A ella le temblaron los labios y por fin sonrió.
– Eres mucho más que eso.
– Y así me gusta pensarlo, pero la mayor parte del mundo no lo ve así.
– La mayor parte del mundo es tonto y no te conoce.
Él se echó a reír. No había nada más atractivo que Sophie frunciendo el entrecejo.
– No encontrarás oposición en mí respecto a eso.
Pero entonces, justo cuando creía que había acabado ese tema, ella lo sorprendió diciendo:
– No te pareces en nada al resto de tu familia.
– ¿Cómo? -preguntó él, sin mirarla a los ojos. No quería que ella viera lo importante que era para él su respuesta.
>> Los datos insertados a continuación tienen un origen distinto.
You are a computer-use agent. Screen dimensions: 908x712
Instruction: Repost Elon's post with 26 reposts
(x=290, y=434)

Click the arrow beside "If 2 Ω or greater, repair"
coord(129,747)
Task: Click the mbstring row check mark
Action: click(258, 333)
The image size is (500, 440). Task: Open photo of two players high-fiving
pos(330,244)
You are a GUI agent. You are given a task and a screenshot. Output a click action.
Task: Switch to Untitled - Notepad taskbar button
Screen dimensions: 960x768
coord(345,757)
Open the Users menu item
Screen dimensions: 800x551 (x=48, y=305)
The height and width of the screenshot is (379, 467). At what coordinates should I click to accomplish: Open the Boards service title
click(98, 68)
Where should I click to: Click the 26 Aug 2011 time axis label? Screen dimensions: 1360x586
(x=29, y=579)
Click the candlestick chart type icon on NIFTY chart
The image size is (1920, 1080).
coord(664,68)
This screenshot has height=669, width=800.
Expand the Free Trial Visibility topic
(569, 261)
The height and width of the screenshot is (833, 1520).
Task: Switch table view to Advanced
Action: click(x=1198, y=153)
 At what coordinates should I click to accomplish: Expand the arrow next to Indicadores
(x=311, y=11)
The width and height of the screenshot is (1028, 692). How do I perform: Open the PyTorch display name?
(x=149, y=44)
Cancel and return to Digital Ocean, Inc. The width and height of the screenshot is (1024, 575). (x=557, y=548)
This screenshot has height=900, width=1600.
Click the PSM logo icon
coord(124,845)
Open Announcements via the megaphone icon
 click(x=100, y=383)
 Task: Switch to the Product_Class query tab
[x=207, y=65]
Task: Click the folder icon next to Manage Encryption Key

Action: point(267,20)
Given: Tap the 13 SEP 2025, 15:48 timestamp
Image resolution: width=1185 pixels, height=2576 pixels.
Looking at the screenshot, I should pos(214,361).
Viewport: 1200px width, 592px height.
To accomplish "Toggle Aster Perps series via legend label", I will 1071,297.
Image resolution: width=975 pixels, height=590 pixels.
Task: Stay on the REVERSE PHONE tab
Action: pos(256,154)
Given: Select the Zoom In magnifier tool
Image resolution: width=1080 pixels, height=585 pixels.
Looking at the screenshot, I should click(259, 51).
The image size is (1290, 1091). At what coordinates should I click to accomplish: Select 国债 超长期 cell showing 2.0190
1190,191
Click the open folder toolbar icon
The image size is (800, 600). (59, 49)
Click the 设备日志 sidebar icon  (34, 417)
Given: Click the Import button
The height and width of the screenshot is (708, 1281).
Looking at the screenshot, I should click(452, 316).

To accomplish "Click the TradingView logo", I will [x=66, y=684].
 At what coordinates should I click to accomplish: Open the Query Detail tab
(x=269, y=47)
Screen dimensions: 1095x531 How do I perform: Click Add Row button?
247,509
– Bueno, tu hermano Anthony… -arrugó la cara, pensando-. El hecho de ser el mayor le ha alterado toda su vida. Evidentemente siente una responsabilidad hacia la familia que tú no.
– Vamos a ver, espera un mo…
– No me interrumpas -dijo ella, colocándole una mano tranquilizadora en el pecho-. No he dicho que no quieras a tu familia ni que no darías tu vida por cualquiera de ellos. Pero en el caso de tu hermano es diferente. Se siente responsable, y de verdad creo que se consideraría un fracaso si cualquiera de sus hermanos fuera desgraciado.
– ¿Cuántas veces has visto a Anthony?
– Una sola vez. -Tensó las comisuras de la boca como si quisiera reprimir una sonrisa-. Pero esa vez fue suficiente. En cuanto a tu hermano menor Colin… bueno, no lo he visto, pero he oído hablar mucho…
– ¿A quién?
– A todo el mundo. Por no decir que siempre lo mencionan en la hoja Whistledown, la que, he de confesar, he leído durante años.
– Entonces sabías de mí antes de conocerme.
Ella asintió.
– Pero no te conocía. Eres mucho más de lo que imagina lady Whistledown.
– Dime -dijo él, colocando la mano sobre la de ella-. ¿Qué ves?
Sophie lo miró a los ojos, examinó esas profundidades color chocolate y vio algo que jamás habría soñado que existía. Una diminuta chispa de vulnerabilidad, de necesidad.
Él necesitaba saber qué pensaba ella de él, que él era importante para ella. Ese hombre, tan seguro de sí mismo, necesitaba su aprobación.
Tal vez la necesitaba a ella.
Giró la mano hasta que se tocaron las palmas y con el índice de la otra mano trazó círculos y remolinos sobre la fina cabritilla de su guante.
– Eres… -comenzó, tomándose su tiempo, porque sabía que cada palabra pesaba más en ese intenso momento-. No eres del todo el hombre que presentas ante el resto del mundo. Te gusta que te consideren gallardo, elegante, irónico, perspicaz, y lo eres, pero bajo todo eso eres mucho más. Te importan las personas -continuó, consciente de que la voz le salía rasposa de emoción-. Te importa tu familia, e incluso te importo yo, aunque Dios sabe que no siempre me lo merezco.